When faced with a price increase, clients may feel backed into a corner with only two options. One option is to take the price increase, sacrificing somewhere else in their budget. The other option is to stop buying from you and either forego the service or go through the hassle of finding another vendor.
Price increases typically create a “yes” or “no” scenario. Instead, what if you offered a third fallback option that was a scaled back version of your service?
Your fallback option could be lower-cost package with fewer benefits for your clients that are not willing to accept the price increase. You win because you keep the client. The client wins because they get to save money while keeping pieces of your offering.
The good news is that your fallback option not only can preserve revenue, it may also be able to preserve your profits. Done correctly, it may also create a strategy to go after your competition and get marketshare.
Here are a few things to consider as you create your fallback option.
Ask What Is Essential To Your Customers
When I was a kid most of the cars we had growing up had an AM radio, bench seats, and windows that you rolled down by hand. Now my car has an incredible surround-sound stereo system, multi-position heated buckets seats, and automatic windows. As much as I like these amenities, the reality is that I mainly need my car to get me to the airport and back. If cost-cutting were necessary, I could live without the fancy things.
Think about your products and services through the eyes of your customers—especially the ones who tend to be price-sensitive. What is most important to them? What can they not live without? What challenges are they facing that your offering alleviates?
Bob Moesta and Clay Christensen believe that buyers don’t buy products and services. Instead, they hire them for a “job to be done.” In the case of my car, I mainly hired it to get from point A to point B. Sure, I also hired it to provide some comfort, enjoyment, and status. But if times are tight what I mainly need is transportation.
Think about your offerings. What “job to be done” did your customers have that motivated them to purchase from you? What is essential and what is optional?
Your fallback option should include the essentials. In fact, you might even call it your “essentials” package. Strip away the surround sound, heated seats, and automatic windows. Offer a lower-cost option that still gets the job done. This allows you to keep your client while becoming a partner that also helps them achieve the goal of reducing their costs instead of raising them.
Consider You How You Can Preserve Your Profits
Just because you offer a fallback option with a lower cost does not necessarily mean that you need to lower your profits. Look for ways to package your “essentials” option in a way that has the same profit as your full offering.
Once you create your “essentials” bundle look at the cost of the product and/or service.
Then, take the actual dollar amount of the margin you had on your full offering and add it to the essentials offering. If you use this as the price you can protect your profit.
Can you always protect your profits? No. However, sometimes you might find a way to even raise your profits.
Create a Campaign To Add Back Margins
For the customers that choose your fallback option instead of a price increase, build a marketing campaign that allows them to add back some of the options. You might let some time pass. Then start dripping out marketing that lets them add in features.

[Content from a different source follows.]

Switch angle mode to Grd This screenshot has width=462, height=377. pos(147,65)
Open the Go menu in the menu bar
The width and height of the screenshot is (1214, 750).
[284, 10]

Make it easy to bring these back in.
For example, my TV provider recently raised their rates. If they had a fallback option, I might have opted for fewer channels to save some money. Over time, the provider would be smart to begin offering some of the channels I lost for an incremental increase in monthly fees.
You might be able to do the same. After some time has passed, launch a marketing campaign that invites clients to incrementally upgrade their experience with your company.
Go After Your Competition
As you create your fallback option you may discover a new offering that could attract customers from your competitors. Chances are your competitors are raising prices. Your “essentials” offering could be the thing that lures them away. Once you bring them on board you can expand the relationship.